» Kutipan Teks
Pintu Masuk Gua Jatijajar Tampak dari dalam


Gejala endokars ini mempunyai mulut gua yang berbangun melengkung tinggi dan lebar. Pada dinding pintu masuk sebelah kanan tersingkap sisa endapan sedimen gua yang kaya fosil moluska. Beberapa spesies grastropoda dan pelecypoda terawetkan baik pada lapisan lempung pasiran berwarna coklat tua. Sedimen berfosil ini dapat dikorelasikan dengan sedimen sejenis yang tersingkap di pintu masuk Gua Intan. Sediman di dalam Gua juga tersingkap pada sebuah sisa kanopi tua, beberapa meter dari pintu masuk. Cangkang-cangkang pipih pelecypoda pada sedimen gua ini tersusun secara alami ke arah utara sejajar dengan arah lorong utama masuk gua, yaitu utara-selatan. Bagian atap dan dinding pintu masuk gua dipenuhi oleh tulisan nama-nama pengunjung. Gravity yang paling tua tertanggal tahun 1805.

» Tugas
Sambung teks di atas tentang pintu masuk Gua Jatijajar, mulai setelah kalimat terakhirnya. Entri yang menyusul merupakan bahan tersendiri, terpisah dari teks di atas.

» Kutipan Data
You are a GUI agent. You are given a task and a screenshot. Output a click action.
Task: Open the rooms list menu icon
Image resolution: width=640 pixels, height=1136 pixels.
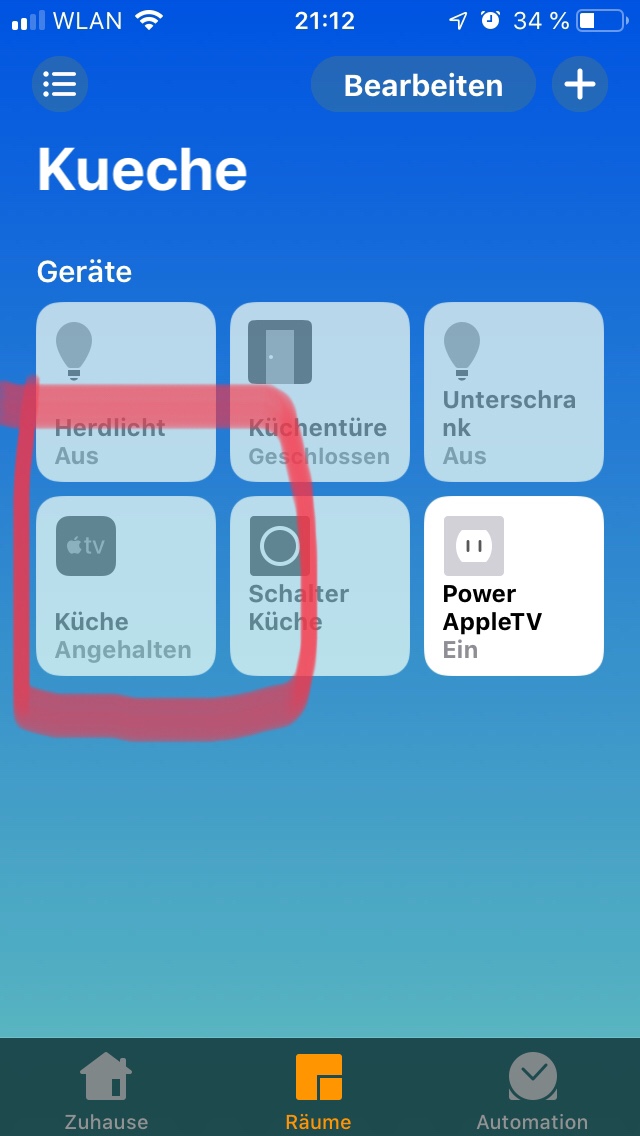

--

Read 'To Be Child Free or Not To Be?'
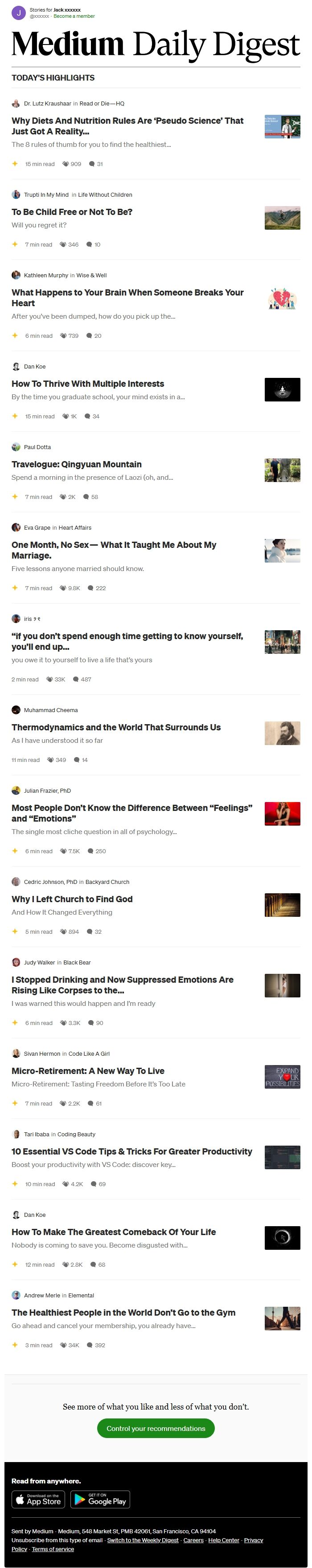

» Hasil Tugas
Patung Dinosaurus


Pembentukan kanopy di dekat pintu masuk Gua Jatijajar menunjukkan adanya sungai bawahtanah yang pernah aktif beberapa ratus ribu tahun yang lalu. Proses pengangkatan menyebabkan sungai menjadi kering, karena air mencari permukaan air tanah setempat yang letaknya lebih rendah. Sungai bawah tanah yang masih aktif di dalam Gua Jatijajar tersingkap melalui beberapa sendang, yang letaknya berkisar antara 1-3 m di bawah lorong fosil utama.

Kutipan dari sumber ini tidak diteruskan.